- [Problem requirements]: Reproduce every line of the data below without changing anything, but leave the pictures out of your answer.

[Target position records]
▬▬▬▬▬▬

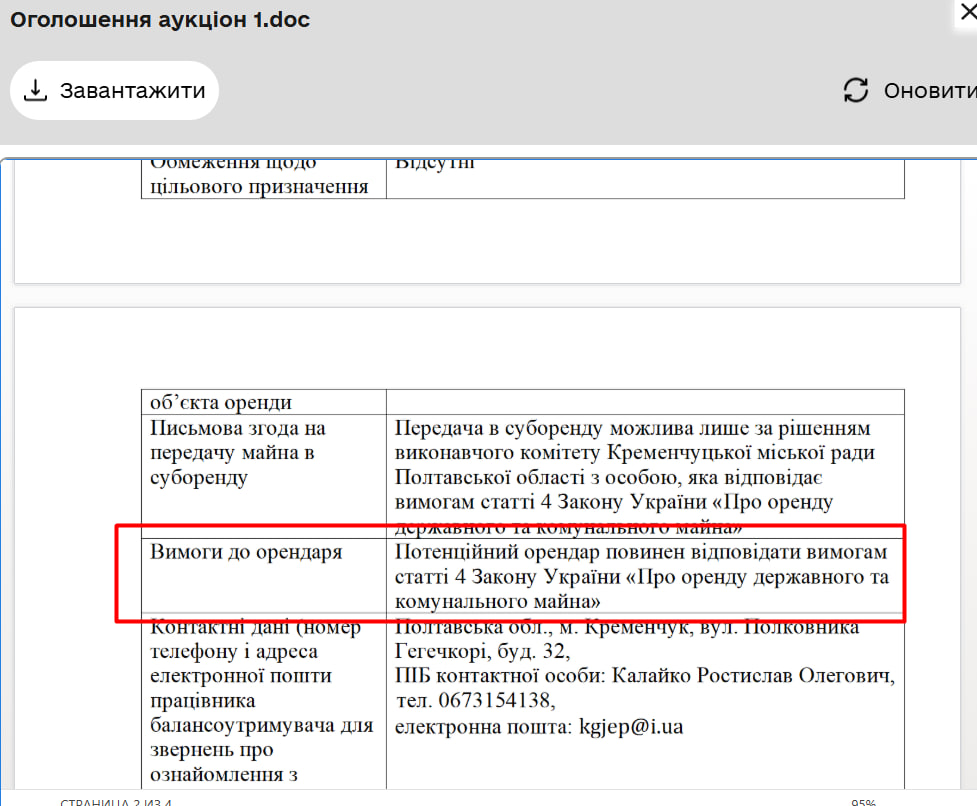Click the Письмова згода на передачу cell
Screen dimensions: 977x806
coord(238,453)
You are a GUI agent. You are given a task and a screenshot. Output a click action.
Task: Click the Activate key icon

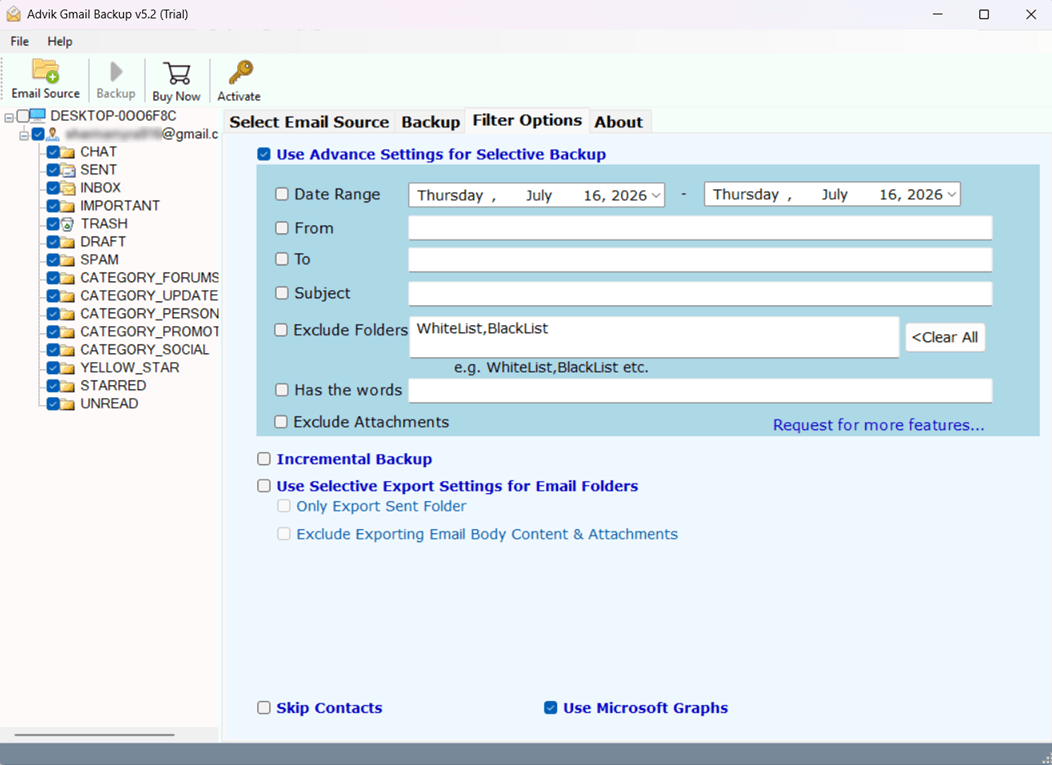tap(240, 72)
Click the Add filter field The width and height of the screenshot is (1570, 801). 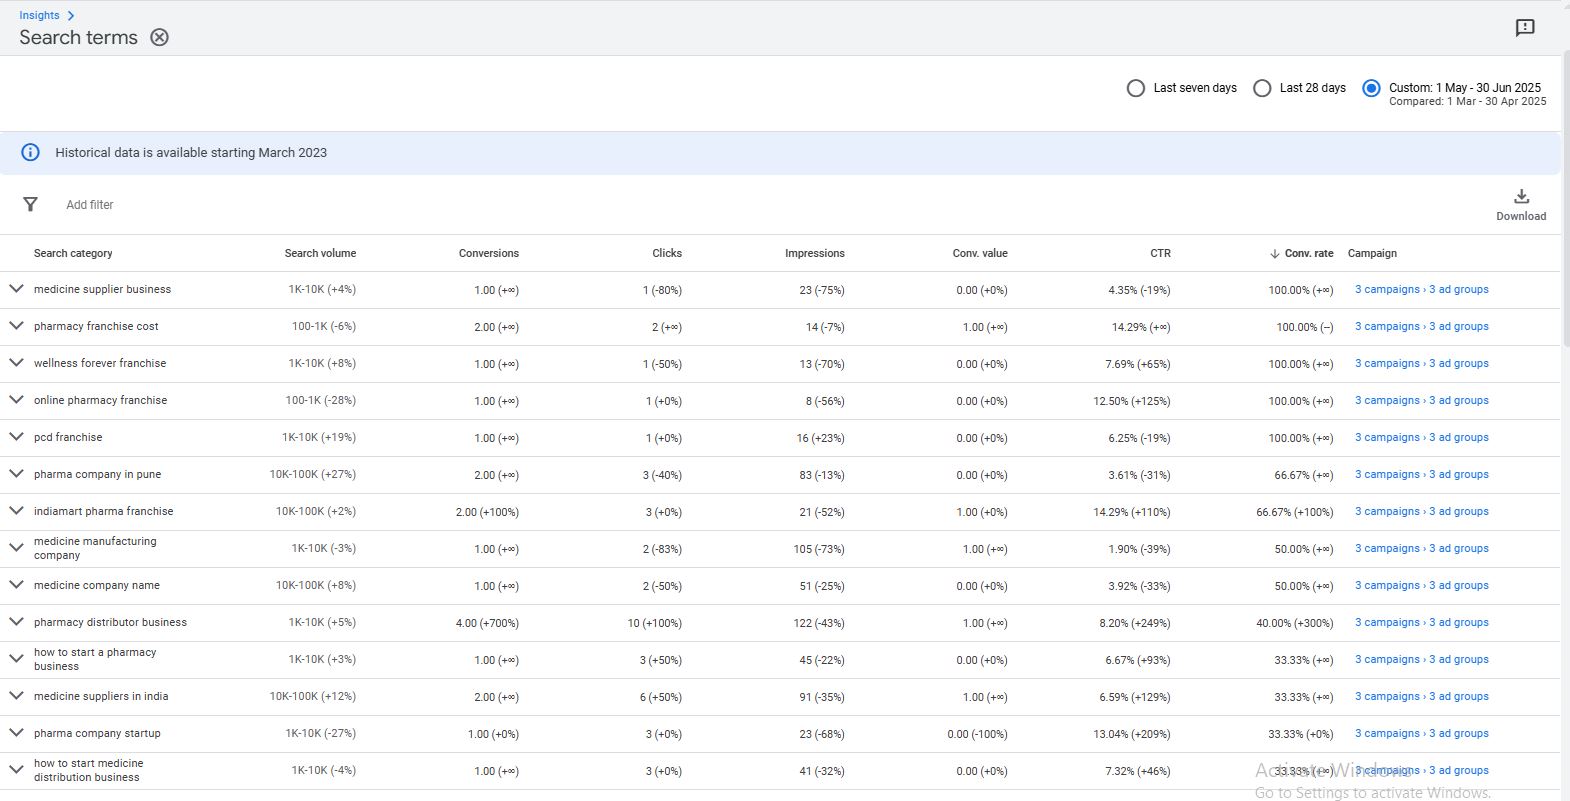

▬▬▬▬▬▬

- [Full response]:
Click the Письмова згода на передачу cell
Screen dimensions: 977x806
coord(238,453)
You are a GUI agent. You are given a task and a screenshot. Output a click action.
Task: Click the Activate key icon

tap(240, 72)
Click the Add filter field The width and height of the screenshot is (1570, 801). 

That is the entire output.